Friday, September 11, 2015

On Pastoral Counseling

Recently assembled a set of thoughts on pastoral counseling based on a few years of experience practicing it. I wonder... when and for what do you seek out counseling from clergy? What kind of pastoral counseling do you practice? Would you share your insights in the comments?

1) Pastoral counseling defined as counseling like other counseling, a one hour scheduled session, is less frequent than other kinds of pastoral counseling. I think this surprises pastors early on, then they get used to it.
2) I think you get more pastoral counseling requests the longer you are in a parish. People are waiting to see if you will be around, build trust, etc. I feel like it ramps up significantly in the third or fourth year.
3) This is the best resource on the most common kind of pastoral counseling, which is brief. People come with a solution-focused problem they want to work through.
4) If people ask for a sit-down session that is scheduled, solution-focused counseling is typically less important. People simply want to be heard.
5) If you so desire, you can build a reputation for being available for certain kinds of counseling. Just like any other therapist, people will come to you because of the approach you take, or the areas you work on. I, for example, try to be especially available for marriage coaching and vocational counseling. 
6) If I were to force rank the topics people come with, it goes: family problems, vocational crisis, addiction issues, grief, stress.
7) Referrals are great, and sending people to experts is often wise, but for quite a lot of counseling, don't underestimate the extent to which people simply need a listening ear, and clergy tend to have ears.
8) Some people won't go to the pastor for counseling because they don't want them to know about their struggles.
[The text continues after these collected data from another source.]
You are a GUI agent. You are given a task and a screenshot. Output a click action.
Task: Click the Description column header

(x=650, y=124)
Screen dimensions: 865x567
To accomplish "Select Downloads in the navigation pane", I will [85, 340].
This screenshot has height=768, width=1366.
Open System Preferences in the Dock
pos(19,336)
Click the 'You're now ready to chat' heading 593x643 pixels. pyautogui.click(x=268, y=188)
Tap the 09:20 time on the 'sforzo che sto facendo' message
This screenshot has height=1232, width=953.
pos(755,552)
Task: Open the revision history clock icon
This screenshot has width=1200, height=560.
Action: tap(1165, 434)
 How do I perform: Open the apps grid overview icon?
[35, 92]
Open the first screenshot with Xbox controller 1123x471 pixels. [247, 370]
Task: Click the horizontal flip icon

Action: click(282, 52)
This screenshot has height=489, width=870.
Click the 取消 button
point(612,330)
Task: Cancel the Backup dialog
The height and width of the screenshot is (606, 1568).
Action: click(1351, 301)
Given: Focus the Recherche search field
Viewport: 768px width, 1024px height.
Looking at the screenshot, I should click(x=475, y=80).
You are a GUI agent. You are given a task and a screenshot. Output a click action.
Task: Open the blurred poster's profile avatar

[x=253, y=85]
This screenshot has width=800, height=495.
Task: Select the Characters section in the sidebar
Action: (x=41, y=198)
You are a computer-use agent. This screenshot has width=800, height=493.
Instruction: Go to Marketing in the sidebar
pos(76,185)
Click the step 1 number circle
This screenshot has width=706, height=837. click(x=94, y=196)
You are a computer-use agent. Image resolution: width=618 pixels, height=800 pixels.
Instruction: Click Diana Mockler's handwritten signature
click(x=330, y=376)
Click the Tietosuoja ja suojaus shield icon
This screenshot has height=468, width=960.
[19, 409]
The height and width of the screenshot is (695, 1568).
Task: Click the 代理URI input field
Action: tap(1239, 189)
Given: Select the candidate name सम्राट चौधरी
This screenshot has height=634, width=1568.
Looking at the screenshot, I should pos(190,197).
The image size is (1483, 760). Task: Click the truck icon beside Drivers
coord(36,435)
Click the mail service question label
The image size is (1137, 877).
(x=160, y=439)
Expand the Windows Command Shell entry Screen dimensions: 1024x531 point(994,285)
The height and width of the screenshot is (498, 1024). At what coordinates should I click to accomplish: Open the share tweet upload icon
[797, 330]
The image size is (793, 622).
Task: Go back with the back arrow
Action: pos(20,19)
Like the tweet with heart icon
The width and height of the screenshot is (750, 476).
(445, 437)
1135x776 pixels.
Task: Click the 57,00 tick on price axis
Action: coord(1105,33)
This is okay. It's kind of a natural feeling. Don't be surprised if you do a good amount of counseling for parishioners from other congregations. This is a way of helping folks not be embarrassed around their actual pastor.
9) A lot of pastoral counseling now happens via digital social media. Anticipate and plan for this.
Finally, I would add the hardest thing about counseling is the presence of the counselor in the counseling relationship. In other words, it is less often the case that somebody brings something especially hard to talk about. It's that we as counselors sometimes get in the way of being a helpful presence if we aren't actively working on our own stuff. For that reason, I find it essential that I keep working on issues of self-differentiation and family systems, in order to continually grow as a pastoral presence. I'm embarrassed to say that in my mid-40s, I'm still much less mature than I'd like to be. But then I don't think I'm alone in this.

1 comment:

  1. When I go to a pastor, I want them to be reverential and surgical and bring something spiritual every time. The centrality factor, or something. 95% of people just need someone to "walk with" with them through something. It's more about just "being" than any one solution. Members don't ask for clergy at death to do the last rights, they ask for clergy because they represent God, and in the storms of life, even having God's ambassadors around is part of grieving and asking for help. Nowhere do we see the reverence more about being and less about solutions than Jesus waiting four days to visit the family of Lazarus. The reverend is a person sought for when God, family, and others all feel far away. If a pastor just did active listening they assume wrong, "journeying with" isn't just active listening, suggested reading, prescriptions, or meditation. "Journeying with" is, "I see and feel that you are hurting, and I am here with you in this as long as it takes." The sincerity there is a challenge because of time. The therapist has to end the session. But how radical could the world change if that kind of approach was taken by all mental health professionals including clergy.